Exactly the lines from the opening of the data through the line containing "You are a computer-use agent. The width" should be reproduced, please, with nothing added.

** Opening EXTRACTED INFORMATION block **

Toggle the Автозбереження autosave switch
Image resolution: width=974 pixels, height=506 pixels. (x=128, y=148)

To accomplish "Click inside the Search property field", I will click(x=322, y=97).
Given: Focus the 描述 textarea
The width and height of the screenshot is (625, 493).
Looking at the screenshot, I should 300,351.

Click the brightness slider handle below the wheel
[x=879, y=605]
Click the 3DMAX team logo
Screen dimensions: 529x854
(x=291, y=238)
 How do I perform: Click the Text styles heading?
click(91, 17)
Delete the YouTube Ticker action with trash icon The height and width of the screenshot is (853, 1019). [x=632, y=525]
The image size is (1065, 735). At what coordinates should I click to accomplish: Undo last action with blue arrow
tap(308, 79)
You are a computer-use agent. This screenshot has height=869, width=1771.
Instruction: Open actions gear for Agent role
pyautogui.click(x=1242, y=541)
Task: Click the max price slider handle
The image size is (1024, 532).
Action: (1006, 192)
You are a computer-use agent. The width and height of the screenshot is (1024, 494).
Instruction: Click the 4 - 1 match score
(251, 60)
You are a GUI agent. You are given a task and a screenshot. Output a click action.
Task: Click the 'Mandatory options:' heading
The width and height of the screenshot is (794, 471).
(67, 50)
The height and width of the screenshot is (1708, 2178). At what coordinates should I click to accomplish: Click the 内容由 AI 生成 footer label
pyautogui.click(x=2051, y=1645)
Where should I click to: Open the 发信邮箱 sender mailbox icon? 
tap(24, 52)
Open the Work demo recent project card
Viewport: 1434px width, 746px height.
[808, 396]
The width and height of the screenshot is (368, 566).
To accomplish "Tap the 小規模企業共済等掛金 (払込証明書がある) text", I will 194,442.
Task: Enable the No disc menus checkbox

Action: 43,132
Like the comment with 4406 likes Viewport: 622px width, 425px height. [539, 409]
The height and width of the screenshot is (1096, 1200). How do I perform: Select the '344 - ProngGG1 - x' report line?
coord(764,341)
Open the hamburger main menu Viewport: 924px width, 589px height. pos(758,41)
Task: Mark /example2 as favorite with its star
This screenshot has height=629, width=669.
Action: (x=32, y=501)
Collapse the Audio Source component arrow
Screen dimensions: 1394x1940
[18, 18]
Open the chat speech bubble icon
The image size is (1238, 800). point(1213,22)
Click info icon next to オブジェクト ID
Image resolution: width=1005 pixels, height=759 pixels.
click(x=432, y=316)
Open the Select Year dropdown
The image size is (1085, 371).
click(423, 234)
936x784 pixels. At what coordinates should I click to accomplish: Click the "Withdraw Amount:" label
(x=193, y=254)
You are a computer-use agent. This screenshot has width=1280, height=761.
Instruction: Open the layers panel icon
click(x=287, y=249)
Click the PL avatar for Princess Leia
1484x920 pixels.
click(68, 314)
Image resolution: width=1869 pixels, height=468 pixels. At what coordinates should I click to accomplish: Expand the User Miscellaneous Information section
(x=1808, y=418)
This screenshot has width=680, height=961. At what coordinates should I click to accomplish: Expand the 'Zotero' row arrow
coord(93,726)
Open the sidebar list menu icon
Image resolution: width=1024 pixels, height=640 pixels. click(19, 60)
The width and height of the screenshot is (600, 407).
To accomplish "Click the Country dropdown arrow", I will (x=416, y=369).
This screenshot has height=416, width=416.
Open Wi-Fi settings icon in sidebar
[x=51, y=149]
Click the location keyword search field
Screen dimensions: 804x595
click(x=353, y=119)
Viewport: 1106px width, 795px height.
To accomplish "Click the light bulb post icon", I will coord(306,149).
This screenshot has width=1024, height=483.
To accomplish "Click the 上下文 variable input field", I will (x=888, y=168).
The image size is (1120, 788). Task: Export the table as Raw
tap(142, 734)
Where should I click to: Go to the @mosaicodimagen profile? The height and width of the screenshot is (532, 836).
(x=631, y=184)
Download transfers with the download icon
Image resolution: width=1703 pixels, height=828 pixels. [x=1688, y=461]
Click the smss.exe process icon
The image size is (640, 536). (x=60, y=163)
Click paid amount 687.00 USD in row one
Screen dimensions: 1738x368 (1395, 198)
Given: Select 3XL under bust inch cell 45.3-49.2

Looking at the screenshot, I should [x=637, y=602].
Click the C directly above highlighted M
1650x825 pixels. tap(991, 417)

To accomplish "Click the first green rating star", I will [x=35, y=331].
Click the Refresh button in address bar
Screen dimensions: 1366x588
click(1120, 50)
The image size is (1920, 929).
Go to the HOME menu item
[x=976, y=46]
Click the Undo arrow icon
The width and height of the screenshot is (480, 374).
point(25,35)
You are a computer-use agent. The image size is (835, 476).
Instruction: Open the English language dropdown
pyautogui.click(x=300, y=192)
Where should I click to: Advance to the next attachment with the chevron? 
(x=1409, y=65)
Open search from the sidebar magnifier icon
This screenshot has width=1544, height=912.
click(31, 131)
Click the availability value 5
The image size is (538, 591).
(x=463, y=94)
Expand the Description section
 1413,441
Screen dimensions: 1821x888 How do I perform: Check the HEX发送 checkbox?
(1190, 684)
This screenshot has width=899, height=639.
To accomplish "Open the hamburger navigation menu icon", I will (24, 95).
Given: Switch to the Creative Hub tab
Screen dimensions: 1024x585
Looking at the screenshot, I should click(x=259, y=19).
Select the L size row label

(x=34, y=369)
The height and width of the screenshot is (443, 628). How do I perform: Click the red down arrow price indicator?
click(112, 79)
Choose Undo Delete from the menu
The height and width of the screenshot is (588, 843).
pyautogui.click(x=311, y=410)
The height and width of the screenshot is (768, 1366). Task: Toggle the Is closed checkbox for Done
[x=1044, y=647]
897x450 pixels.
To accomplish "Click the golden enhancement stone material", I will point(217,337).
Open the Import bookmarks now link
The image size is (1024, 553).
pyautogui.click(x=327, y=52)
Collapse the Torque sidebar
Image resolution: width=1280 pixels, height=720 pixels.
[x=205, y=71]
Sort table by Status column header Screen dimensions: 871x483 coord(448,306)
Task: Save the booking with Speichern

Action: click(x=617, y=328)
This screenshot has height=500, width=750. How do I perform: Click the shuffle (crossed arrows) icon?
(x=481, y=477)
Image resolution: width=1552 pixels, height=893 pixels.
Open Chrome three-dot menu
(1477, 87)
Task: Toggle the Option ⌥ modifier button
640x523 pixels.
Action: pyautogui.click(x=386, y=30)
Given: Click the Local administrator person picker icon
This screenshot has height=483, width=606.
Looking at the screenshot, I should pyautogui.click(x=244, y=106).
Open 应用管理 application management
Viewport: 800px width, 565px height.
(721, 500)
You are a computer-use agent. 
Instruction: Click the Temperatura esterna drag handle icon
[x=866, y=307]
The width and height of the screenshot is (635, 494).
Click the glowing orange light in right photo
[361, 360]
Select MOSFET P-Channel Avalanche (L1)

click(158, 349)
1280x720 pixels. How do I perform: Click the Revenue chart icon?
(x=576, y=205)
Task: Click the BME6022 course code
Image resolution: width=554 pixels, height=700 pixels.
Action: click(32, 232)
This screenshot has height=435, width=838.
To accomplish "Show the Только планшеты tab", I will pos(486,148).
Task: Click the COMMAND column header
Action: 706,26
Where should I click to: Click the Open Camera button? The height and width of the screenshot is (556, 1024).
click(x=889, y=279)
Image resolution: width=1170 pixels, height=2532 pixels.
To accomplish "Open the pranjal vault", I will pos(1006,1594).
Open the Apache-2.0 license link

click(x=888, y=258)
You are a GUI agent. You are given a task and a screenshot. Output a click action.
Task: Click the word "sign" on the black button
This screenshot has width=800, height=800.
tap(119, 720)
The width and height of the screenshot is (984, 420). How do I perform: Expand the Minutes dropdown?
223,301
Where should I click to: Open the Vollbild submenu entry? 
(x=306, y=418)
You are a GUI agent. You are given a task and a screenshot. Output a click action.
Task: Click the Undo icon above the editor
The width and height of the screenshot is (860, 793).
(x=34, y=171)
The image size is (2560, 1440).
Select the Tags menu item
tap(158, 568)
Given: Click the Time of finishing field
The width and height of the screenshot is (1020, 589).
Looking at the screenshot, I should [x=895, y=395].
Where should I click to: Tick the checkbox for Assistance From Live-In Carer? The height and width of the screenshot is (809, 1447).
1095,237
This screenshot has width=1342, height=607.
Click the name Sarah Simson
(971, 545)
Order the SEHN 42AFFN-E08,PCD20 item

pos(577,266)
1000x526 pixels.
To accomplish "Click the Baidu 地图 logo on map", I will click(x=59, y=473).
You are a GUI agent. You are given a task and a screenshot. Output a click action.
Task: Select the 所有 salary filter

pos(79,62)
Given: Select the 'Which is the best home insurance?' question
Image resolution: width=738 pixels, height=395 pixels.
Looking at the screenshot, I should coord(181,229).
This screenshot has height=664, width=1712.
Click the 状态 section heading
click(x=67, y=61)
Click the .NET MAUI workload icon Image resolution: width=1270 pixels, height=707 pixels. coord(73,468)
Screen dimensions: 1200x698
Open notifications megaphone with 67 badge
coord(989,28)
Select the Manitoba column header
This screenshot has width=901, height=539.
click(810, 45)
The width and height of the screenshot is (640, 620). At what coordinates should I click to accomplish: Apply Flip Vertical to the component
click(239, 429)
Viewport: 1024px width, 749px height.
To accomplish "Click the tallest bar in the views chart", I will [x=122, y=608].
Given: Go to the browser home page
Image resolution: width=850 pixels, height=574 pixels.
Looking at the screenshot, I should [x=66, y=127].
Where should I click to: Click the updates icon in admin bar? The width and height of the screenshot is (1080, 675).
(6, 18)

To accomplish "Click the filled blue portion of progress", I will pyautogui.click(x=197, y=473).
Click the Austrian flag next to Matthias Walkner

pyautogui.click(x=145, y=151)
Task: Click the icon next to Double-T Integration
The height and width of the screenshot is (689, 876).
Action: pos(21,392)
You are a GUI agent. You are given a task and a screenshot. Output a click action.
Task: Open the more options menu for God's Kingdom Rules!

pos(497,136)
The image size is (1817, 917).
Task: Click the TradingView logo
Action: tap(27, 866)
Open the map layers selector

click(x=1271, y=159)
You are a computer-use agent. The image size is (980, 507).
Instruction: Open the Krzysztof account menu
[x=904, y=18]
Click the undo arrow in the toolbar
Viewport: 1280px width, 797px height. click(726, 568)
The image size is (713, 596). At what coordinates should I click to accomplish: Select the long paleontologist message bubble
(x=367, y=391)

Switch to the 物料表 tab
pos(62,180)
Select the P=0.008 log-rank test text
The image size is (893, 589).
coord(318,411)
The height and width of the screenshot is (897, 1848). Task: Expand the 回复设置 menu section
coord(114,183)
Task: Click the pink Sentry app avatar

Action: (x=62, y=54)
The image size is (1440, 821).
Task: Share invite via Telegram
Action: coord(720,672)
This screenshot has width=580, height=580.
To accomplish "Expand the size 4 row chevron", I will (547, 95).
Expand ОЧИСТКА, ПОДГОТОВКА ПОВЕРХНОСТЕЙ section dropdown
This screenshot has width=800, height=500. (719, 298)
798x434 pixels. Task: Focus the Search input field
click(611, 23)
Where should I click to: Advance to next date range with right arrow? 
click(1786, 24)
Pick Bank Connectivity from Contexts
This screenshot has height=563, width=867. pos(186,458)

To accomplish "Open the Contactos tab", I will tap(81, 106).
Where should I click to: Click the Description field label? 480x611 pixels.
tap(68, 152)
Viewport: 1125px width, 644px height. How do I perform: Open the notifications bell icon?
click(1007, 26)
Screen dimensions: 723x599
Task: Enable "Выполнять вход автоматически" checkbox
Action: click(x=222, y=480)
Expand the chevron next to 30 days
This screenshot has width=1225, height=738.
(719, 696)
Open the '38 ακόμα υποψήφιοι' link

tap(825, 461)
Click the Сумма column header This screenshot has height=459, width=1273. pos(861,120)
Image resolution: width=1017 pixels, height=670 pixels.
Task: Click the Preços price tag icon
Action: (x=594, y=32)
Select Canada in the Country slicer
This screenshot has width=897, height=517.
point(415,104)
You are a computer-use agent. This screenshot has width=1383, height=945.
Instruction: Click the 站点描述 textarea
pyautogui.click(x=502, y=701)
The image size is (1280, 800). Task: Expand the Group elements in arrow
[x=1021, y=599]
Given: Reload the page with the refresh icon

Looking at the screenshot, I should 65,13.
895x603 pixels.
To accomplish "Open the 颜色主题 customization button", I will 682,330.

** Closing EXTRACTED INFORMATION block **

*TASK RESULT*.
Toggle the Автозбереження autosave switch
Image resolution: width=974 pixels, height=506 pixels. (x=128, y=148)

To accomplish "Click inside the Search property field", I will click(x=322, y=97).
Given: Focus the 描述 textarea
The width and height of the screenshot is (625, 493).
Looking at the screenshot, I should 300,351.

Click the brightness slider handle below the wheel
[x=879, y=605]
Click the 3DMAX team logo
Screen dimensions: 529x854
(x=291, y=238)
 How do I perform: Click the Text styles heading?
click(91, 17)
Delete the YouTube Ticker action with trash icon The height and width of the screenshot is (853, 1019). [x=632, y=525]
The image size is (1065, 735). At what coordinates should I click to accomplish: Undo last action with blue arrow
tap(308, 79)
You are a computer-use agent. This screenshot has height=869, width=1771.
Instruction: Open actions gear for Agent role
pyautogui.click(x=1242, y=541)
Task: Click the max price slider handle
The image size is (1024, 532).
Action: (1006, 192)
You are a computer-use agent. The width and height of the screenshot is (1024, 494).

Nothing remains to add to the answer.